:: Written instruction ::
Please extract the stretch of material from its first line through the line containing "point(48,31)", and reproduce each line unchanged.

┏━━

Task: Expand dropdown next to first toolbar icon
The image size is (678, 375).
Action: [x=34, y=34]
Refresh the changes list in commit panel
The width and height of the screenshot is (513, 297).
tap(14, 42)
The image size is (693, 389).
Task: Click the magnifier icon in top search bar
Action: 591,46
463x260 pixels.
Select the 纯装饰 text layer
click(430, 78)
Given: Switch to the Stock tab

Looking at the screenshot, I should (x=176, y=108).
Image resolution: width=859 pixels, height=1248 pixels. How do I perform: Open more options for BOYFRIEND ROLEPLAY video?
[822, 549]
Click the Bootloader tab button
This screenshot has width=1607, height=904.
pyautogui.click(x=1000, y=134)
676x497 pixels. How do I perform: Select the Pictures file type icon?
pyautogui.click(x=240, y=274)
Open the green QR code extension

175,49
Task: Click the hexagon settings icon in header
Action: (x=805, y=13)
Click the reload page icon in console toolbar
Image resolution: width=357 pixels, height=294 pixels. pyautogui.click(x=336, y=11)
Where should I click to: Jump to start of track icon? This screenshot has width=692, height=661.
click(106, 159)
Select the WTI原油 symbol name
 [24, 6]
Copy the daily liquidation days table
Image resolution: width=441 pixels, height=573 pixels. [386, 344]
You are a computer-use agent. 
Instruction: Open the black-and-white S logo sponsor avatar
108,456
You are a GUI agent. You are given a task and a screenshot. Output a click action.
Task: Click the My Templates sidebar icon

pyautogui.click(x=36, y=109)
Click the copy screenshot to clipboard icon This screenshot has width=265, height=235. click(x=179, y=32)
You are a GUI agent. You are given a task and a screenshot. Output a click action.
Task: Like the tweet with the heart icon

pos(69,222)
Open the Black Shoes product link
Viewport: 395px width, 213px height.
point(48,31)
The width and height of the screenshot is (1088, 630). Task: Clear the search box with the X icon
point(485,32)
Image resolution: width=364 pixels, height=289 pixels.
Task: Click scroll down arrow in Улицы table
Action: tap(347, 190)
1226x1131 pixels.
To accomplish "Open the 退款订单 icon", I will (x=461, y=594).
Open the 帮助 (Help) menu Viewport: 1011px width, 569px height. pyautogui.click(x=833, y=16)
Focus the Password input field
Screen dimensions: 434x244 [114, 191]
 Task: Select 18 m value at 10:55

┗━━

:: Answer to this exercise ::
Task: Expand dropdown next to first toolbar icon
The image size is (678, 375).
Action: [x=34, y=34]
Refresh the changes list in commit panel
The width and height of the screenshot is (513, 297).
tap(14, 42)
The image size is (693, 389).
Task: Click the magnifier icon in top search bar
Action: 591,46
463x260 pixels.
Select the 纯装饰 text layer
click(430, 78)
Given: Switch to the Stock tab

Looking at the screenshot, I should (x=176, y=108).
Image resolution: width=859 pixels, height=1248 pixels. How do I perform: Open more options for BOYFRIEND ROLEPLAY video?
[822, 549]
Click the Bootloader tab button
This screenshot has width=1607, height=904.
pyautogui.click(x=1000, y=134)
676x497 pixels. How do I perform: Select the Pictures file type icon?
pyautogui.click(x=240, y=274)
Open the green QR code extension

175,49
Task: Click the hexagon settings icon in header
Action: (x=805, y=13)
Click the reload page icon in console toolbar
Image resolution: width=357 pixels, height=294 pixels. pyautogui.click(x=336, y=11)
Where should I click to: Jump to start of track icon? This screenshot has width=692, height=661.
click(106, 159)
Select the WTI原油 symbol name
 [24, 6]
Copy the daily liquidation days table
Image resolution: width=441 pixels, height=573 pixels. [386, 344]
You are a computer-use agent. 
Instruction: Open the black-and-white S logo sponsor avatar
108,456
You are a GUI agent. You are given a task and a screenshot. Output a click action.
Task: Click the My Templates sidebar icon

pyautogui.click(x=36, y=109)
Click the copy screenshot to clipboard icon This screenshot has width=265, height=235. click(x=179, y=32)
You are a GUI agent. You are given a task and a screenshot. Output a click action.
Task: Like the tweet with the heart icon

pos(69,222)
Open the Black Shoes product link
Viewport: 395px width, 213px height.
point(48,31)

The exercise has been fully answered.